The Hunchback of Notre Dame uses the history of the Middle Ages and the structure of the Notre Dame cathedral to express its major themes. Notre Dame is the geographical and moral center of Hugo's fictional Paris. The cathedral inspired Hugo to write the novel and encouraged his life long passion for Gothic art and architecture. Hugo was also a scholar of medieval Christianity and used the history of its churches, martyrs, and saints as a backdrop for the novel's action. The French title of the novel is Notre Dame de Paris, emphasizing Notre Dame's role as a symbol of the city. Not only does most of the novel's action unfold inside or around the cathedral, but from the top of its towers, Claude Frollo and Quasimodo can spy on virtually anyone in the entire city. Architecturally, it is an "amalgamation" that mirrors Quasimodo's own deformities.

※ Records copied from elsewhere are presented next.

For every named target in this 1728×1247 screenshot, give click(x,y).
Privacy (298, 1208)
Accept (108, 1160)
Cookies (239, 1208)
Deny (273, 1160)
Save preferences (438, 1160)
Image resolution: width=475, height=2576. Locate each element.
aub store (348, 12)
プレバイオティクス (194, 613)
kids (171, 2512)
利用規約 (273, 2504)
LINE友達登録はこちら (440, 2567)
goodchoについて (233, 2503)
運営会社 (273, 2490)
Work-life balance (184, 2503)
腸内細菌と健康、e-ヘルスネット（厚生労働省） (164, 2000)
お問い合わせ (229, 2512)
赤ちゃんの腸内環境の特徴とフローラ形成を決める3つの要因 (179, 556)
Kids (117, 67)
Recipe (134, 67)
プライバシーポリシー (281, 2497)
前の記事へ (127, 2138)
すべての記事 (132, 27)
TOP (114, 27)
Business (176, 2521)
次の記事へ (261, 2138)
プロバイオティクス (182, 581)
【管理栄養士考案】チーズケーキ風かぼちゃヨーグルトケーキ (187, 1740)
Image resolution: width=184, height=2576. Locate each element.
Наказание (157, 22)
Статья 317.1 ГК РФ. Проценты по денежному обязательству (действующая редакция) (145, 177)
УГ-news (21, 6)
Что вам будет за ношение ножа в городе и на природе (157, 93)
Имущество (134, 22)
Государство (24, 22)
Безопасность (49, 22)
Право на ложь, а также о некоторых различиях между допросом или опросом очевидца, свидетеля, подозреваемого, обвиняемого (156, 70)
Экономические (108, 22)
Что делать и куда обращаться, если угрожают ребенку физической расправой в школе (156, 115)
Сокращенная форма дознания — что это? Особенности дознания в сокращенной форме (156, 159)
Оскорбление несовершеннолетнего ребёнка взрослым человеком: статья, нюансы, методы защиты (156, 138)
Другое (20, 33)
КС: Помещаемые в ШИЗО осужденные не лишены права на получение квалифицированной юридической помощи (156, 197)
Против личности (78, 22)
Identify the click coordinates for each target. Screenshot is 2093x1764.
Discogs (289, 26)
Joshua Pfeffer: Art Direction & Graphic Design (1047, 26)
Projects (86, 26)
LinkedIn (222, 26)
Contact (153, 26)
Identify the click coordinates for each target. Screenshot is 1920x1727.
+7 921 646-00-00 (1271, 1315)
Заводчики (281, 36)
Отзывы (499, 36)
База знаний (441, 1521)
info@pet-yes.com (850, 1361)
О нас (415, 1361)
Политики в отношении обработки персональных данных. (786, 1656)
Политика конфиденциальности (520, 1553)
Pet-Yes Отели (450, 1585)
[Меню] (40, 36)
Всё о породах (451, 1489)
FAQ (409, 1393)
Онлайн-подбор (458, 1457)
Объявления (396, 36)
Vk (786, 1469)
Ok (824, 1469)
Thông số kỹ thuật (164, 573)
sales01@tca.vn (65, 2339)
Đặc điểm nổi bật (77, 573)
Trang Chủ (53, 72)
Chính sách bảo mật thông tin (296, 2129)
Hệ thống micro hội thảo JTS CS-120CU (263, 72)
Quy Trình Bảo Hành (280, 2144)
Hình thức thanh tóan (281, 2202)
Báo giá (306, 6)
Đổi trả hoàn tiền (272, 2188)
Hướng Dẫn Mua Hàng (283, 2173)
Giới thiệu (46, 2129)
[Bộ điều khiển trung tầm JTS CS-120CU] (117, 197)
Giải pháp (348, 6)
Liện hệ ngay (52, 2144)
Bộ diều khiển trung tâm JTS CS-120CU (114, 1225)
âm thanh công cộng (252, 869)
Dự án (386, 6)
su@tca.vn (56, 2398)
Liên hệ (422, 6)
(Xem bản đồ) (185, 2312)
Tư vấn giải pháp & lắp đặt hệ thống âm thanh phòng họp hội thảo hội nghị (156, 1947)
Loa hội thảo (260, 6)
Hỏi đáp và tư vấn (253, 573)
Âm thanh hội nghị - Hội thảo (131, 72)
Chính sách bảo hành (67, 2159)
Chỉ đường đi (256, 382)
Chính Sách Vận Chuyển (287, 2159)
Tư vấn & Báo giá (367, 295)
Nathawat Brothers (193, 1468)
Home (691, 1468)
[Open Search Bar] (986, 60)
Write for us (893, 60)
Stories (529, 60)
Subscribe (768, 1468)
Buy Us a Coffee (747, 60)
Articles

At the time Hugo was writing, Notre Dame was falling apart, and there was very little respect for its architecture. Nothing had been done to repair the damage done to it during the French Revolution. However, the Romantic literary movement seized upon the cathedral as a symbol of France's glorious Christian past. For example, in Eugène Delacroix's famous depiction of the 1830 Revolution, Liberty Guiding the People, the two towers of Notre Dame can be seen in the background, evoking the mythic presence of Paris. Hugo greatly admired this painting, striving to represent Notre Dame as the cultural and political center of Paris. At the Romantics' urging, Parisians gradually came to see Notre Dame as a national monument and symbol of France. By 1845, a massive restoration program of Notre Dame began.
The novel is primarily concerned with the theme of revolution and social strife. Hugo was profoundly concerned by the class differences that set the 1789 French Revolution in motion. Discord between the Clergy, Nobility, and the Third Estate (a middle class of artisans, craftsmen, and intellectuals) toppled the monarchy and established a republican government that no longer recognized the special privileges of the aristocracy and the Church. Writing during the July 1830 Revolution, Hugo was more conscious of class divisions than ever. For example, as the vagabonds prepare to march, Clopin declares: "Trade is incompatible with nobility." Consequently, the vagabonds' assault on Notre Dame represents an example of historical foreshadowing that would remind Hugo's contemporary readers of the 1789 storming of the Bastille. The fact that Louis XI is in the Bastille when the vagabonds attack further emphasizes this historical reference. The fact that every character is an orphan also evokes the deterioration of the feudal system. French society was viewed as one giant happy family under the Bourbon kings and the breakdown of this family unit in the novel foreshadows the civil wars that would divide the nation in two beginning in 1789.
The theme of determinism also dominates the novel, especially in the scene where Frollo watches a fly get caught in a spider's web. Many characters in the novel do not believe in free will. For example, when Pierre Gringoire follows La Esmerelda he "resigns his free will" and accepts any direction that she chooses. Similarly, Frollo believes that all actions have been predetermined and that nothing can stop him from catching La Esmerelda. Just as the fly is bound to get caught in the spider's web, he thinks that she is bound to fall into one of his traps. He thus uses this example of "fatality" to justify his actions since nothing he or anyone else can do will change the predetermined outcome. As he warns his associate, one should never "meddle with fatality." Hugo acknowledges that fate plays a powerful role in the novel, but implies that free will is possible. Hugo suggests that Frollo's deterministic attitude and resignation of free will is what allows him to become such a horrible person. Hugo suggests that we must all exercise our free will to retain our sense of morality and the responsibility for our actions.